Work instructions: Return the full listing unchanged, apart from leaving out its images.

Material shown:
◆ ◆ ◆ ◆
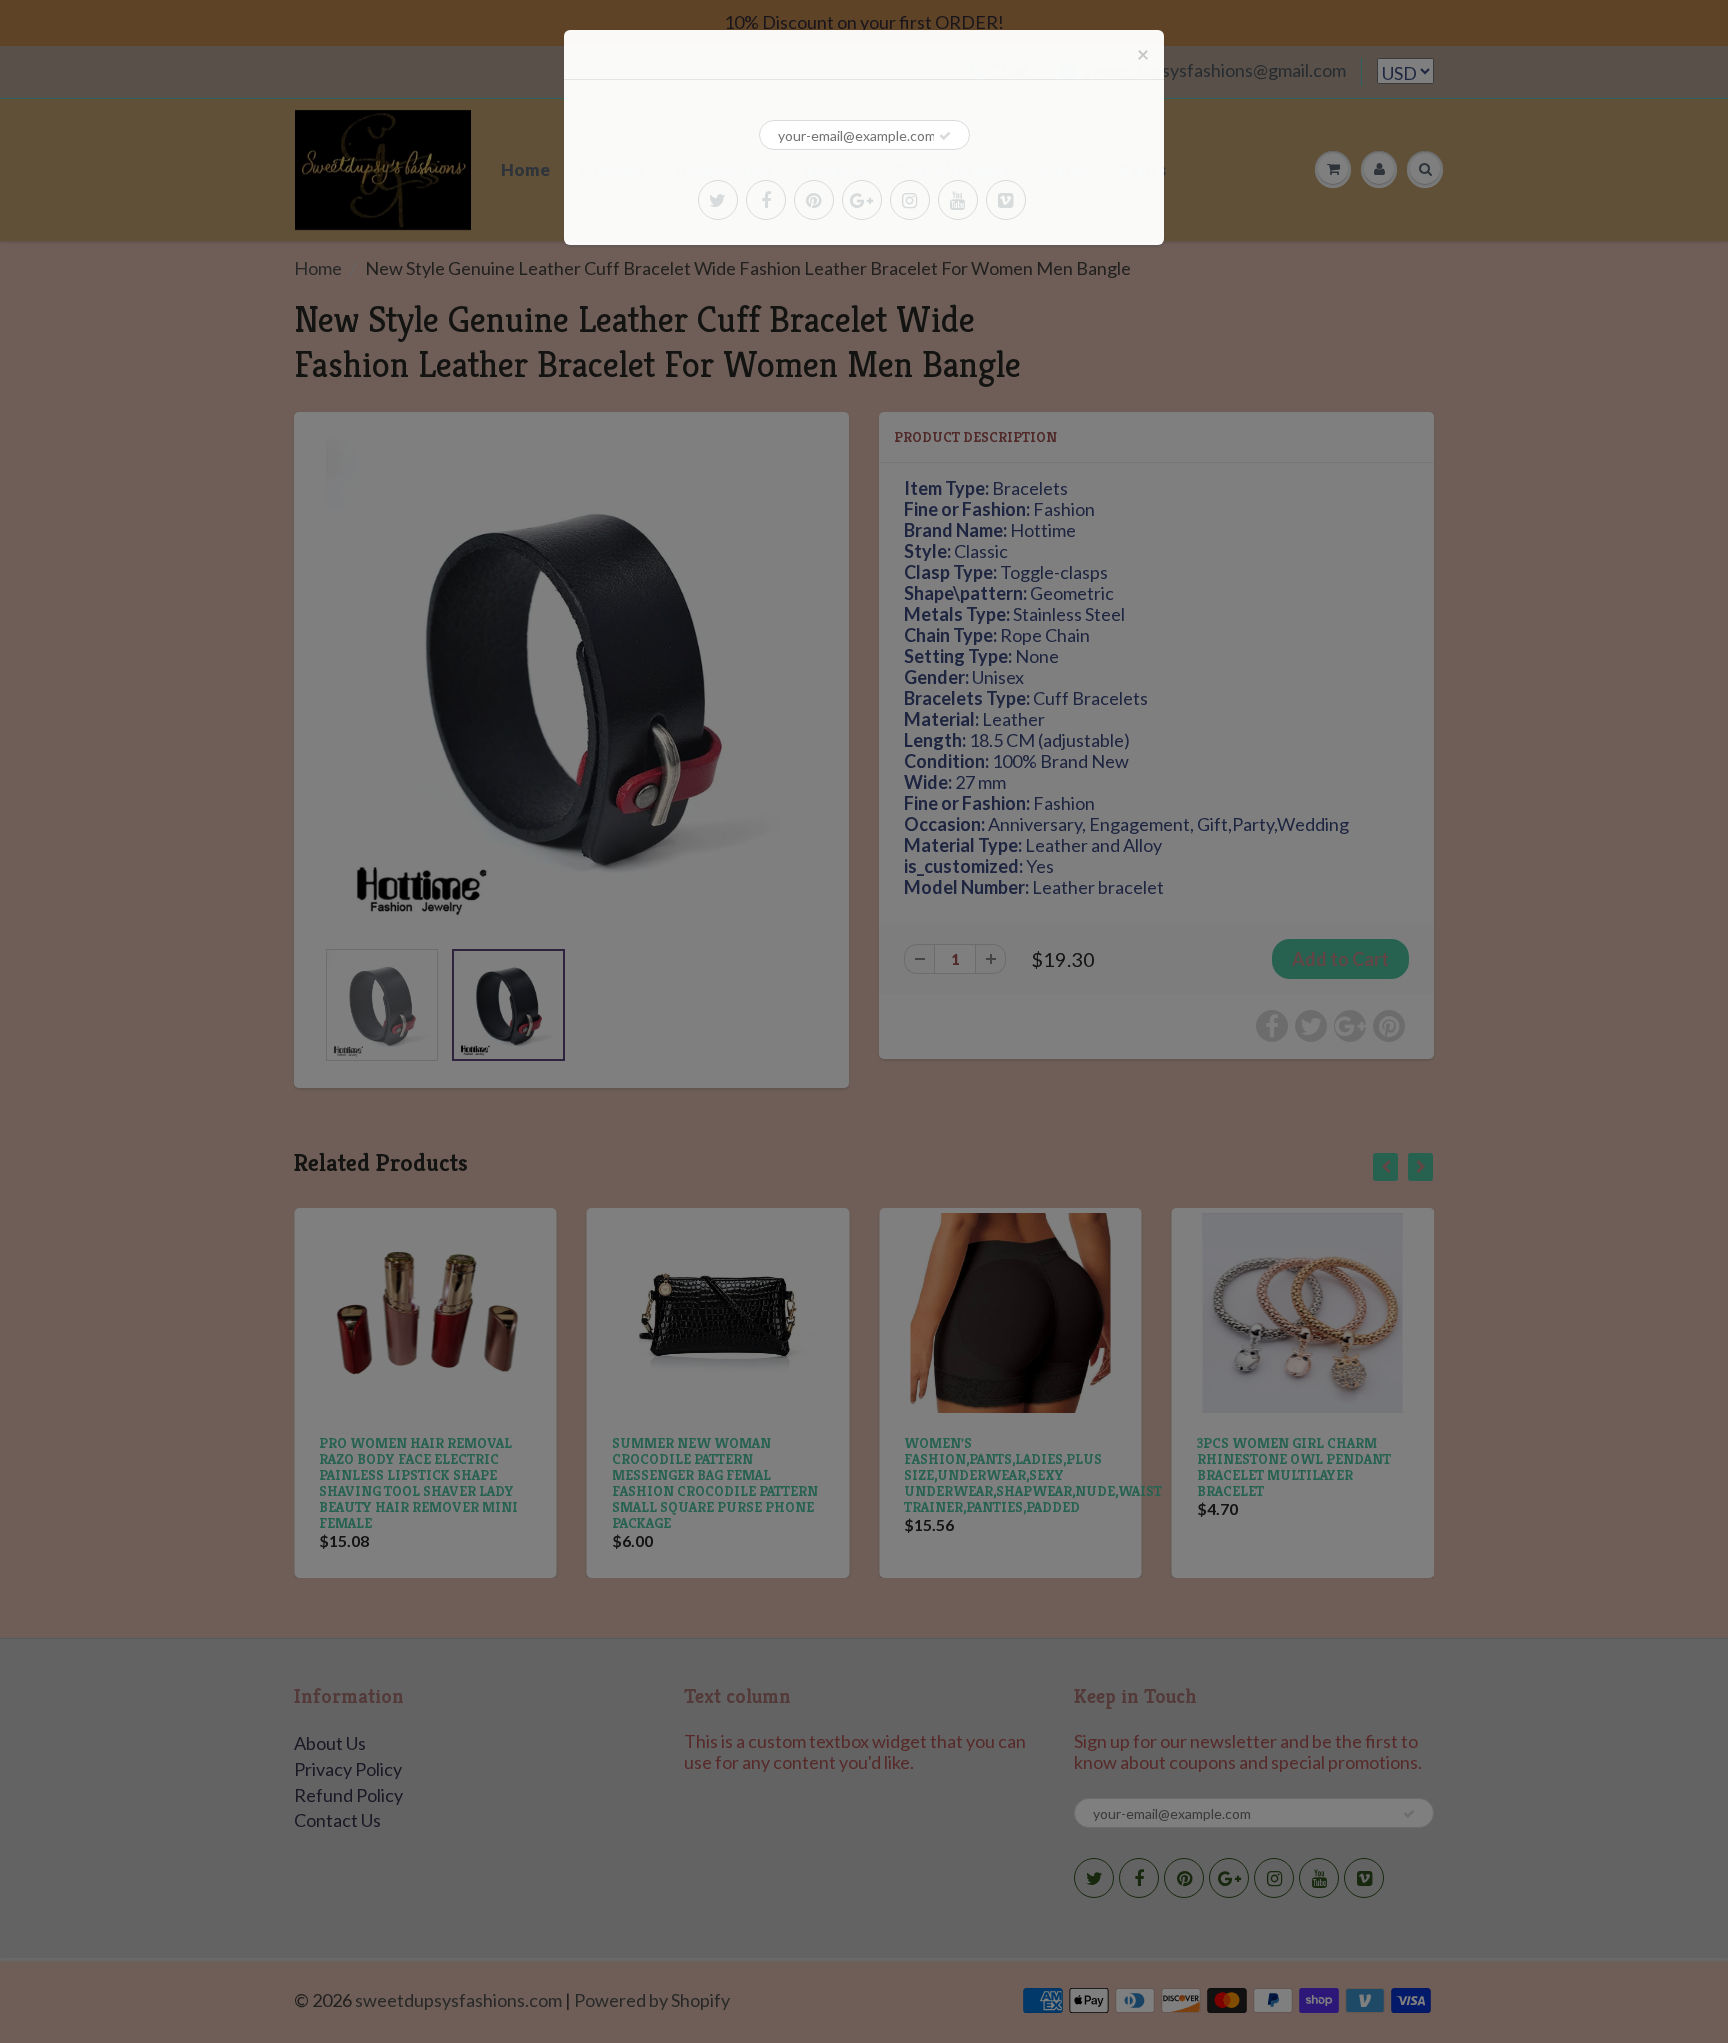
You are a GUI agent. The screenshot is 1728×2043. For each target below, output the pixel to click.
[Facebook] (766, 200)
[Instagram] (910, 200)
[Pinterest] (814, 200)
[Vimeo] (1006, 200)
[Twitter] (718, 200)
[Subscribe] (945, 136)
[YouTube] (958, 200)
◆ ◆ ◆ ◆
Result for this task:
You are a GUI agent. The screenshot is 1728×2043. For each target below, output the pixel to click.
[Facebook] (766, 200)
[Instagram] (910, 200)
[Pinterest] (814, 200)
[Vimeo] (1006, 200)
[Twitter] (718, 200)
[Subscribe] (945, 136)
[YouTube] (958, 200)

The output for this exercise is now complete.